Gostava que os meus poemas fossem pardos, modestos, pequenos, lisboetas como os pardais e que tivessem o som do piar dos pardais.
Fugaz e singelo como um pardal. É o que este livro que se pode ler num quarto de hora é.
Há o Cemitério dos Prazeres e há a minha casa que é a casa dos prazerzinhos. Levantar-me às 3h da manhã, pôr Lavanda Ach. Brito num lencinho de assoar de pano e cheirar. Nunca me passou pela cabeça drogar-me, isto assim basta-me. Comer um bombom de ginja, reler uma cantiga de amigo, ouvir o sino da igreja bater as horas e contar as badaladas pelos dedos da mão direita, ver a luz da iluminação pública apagar-se no castiçal do piano que tenho na casa de estar, o castiçal é de metal, reflecte a luz, a luz apaga-se agora em Maio pelas 6h30. E acima de tudo ouvir os melros e os pardais nas árvores da rua.

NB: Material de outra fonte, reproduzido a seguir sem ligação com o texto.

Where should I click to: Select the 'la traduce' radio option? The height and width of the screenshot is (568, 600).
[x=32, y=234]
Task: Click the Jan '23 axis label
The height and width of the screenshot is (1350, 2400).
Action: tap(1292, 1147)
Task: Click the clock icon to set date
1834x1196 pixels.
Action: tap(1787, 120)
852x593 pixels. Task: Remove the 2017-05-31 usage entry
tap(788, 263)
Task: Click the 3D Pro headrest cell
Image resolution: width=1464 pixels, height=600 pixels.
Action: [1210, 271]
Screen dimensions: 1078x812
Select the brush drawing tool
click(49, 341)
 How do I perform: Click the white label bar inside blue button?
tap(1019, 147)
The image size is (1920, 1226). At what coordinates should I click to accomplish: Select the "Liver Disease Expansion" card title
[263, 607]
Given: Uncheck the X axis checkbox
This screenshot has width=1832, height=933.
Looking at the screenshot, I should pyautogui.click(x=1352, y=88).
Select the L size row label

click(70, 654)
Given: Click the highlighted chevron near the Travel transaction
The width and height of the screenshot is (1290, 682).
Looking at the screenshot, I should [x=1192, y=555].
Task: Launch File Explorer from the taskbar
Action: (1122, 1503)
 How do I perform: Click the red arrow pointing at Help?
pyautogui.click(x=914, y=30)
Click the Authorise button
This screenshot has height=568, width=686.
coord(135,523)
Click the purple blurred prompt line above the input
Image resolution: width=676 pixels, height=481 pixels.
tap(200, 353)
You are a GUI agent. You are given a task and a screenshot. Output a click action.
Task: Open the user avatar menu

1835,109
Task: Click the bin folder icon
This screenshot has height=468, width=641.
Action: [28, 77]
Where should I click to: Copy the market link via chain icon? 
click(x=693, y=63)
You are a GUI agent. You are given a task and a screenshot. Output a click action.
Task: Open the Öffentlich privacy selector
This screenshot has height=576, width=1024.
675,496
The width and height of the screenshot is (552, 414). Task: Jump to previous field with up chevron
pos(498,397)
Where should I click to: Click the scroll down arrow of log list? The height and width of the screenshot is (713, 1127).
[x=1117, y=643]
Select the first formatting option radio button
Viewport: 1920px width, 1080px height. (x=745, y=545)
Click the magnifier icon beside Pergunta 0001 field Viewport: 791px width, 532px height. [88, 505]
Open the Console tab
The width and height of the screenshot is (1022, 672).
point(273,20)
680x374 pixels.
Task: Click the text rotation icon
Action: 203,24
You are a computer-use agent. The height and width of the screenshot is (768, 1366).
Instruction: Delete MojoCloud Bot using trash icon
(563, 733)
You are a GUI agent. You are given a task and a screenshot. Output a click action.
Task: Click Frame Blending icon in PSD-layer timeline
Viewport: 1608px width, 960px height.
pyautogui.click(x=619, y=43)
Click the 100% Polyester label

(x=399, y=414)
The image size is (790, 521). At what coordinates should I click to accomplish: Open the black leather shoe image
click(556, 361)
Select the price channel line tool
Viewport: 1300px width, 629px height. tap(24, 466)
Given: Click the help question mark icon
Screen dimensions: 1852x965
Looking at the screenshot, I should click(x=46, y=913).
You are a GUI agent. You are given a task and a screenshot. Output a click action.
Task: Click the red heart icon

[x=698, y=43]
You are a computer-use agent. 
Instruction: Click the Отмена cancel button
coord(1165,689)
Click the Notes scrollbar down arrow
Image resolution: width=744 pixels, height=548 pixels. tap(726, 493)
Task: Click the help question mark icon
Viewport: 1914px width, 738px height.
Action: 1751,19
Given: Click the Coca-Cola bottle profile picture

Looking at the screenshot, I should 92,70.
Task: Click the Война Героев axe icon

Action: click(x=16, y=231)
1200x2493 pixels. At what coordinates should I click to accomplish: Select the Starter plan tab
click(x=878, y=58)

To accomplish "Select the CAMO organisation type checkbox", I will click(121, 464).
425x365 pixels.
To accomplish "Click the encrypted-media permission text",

Quem não conhece Adília Lopes não deveria começar por aqui, mas se são fãs empedernidos e incondicionais, talvez achem graça à provocação após somente 37 páginas escritas, às vezes, com uma única frase aforística, às vezes com a mesma ideia repetida em textos diferentes.
Não empolar.
Não escarafunchar.
Depois disso, embarquem na irreverência ou peçam o vosso dinheiro de volta.